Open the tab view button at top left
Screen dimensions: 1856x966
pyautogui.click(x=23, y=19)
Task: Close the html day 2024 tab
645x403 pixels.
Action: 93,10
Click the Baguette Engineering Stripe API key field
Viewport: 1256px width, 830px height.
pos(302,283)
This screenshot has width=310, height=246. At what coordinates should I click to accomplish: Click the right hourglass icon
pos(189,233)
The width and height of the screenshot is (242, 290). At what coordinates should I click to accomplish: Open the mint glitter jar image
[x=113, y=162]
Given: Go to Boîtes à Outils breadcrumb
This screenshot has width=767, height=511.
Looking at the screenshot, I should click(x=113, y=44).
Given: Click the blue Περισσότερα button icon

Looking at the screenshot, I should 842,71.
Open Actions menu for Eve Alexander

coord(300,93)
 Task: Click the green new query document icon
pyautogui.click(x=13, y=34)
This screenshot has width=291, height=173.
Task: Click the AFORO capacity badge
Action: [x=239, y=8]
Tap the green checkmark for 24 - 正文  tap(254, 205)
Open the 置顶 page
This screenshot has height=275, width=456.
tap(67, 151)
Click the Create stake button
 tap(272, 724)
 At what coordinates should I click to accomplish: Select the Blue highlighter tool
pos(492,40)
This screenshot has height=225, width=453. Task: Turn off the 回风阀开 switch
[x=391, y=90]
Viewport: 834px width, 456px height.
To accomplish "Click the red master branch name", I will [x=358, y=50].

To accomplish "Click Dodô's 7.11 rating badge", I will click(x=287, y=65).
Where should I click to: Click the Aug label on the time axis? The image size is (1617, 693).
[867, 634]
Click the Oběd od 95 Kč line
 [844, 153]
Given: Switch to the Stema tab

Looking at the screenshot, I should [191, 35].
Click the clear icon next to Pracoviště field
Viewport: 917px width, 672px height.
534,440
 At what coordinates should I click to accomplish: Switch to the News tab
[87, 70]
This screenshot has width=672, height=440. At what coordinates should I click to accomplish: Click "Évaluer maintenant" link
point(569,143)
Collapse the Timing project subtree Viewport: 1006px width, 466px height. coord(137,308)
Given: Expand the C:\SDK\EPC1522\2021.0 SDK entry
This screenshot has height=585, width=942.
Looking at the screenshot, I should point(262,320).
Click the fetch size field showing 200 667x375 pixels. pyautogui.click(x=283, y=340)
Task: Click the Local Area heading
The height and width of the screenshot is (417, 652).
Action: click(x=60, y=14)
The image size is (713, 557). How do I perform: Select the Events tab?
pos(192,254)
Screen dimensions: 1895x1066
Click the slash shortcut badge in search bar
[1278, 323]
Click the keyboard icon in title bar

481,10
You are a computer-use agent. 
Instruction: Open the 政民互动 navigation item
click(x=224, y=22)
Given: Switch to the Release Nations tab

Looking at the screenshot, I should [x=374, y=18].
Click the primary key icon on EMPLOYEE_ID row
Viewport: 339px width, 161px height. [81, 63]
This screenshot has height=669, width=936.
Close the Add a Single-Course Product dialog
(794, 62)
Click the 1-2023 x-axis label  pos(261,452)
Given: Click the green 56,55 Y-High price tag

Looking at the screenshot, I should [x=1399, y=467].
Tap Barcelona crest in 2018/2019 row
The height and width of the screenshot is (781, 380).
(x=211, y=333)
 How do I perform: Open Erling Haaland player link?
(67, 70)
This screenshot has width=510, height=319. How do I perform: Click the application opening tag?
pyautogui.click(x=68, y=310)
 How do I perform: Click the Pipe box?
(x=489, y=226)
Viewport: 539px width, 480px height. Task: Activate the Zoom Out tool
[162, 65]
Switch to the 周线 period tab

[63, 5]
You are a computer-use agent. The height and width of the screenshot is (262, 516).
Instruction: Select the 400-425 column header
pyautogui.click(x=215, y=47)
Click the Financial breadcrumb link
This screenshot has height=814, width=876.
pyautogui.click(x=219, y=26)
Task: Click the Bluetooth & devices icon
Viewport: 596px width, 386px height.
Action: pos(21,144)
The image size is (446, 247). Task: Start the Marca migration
——
What to do - Every line above from the line with "This screenshot has height=669, width=936." to the line with "Click the 1-2023", both included, must be reproduced exactly, and no other line may appear.

Solution to this problem -
This screenshot has height=669, width=936.
Close the Add a Single-Course Product dialog
(794, 62)
Click the 1-2023 x-axis label  pos(261,452)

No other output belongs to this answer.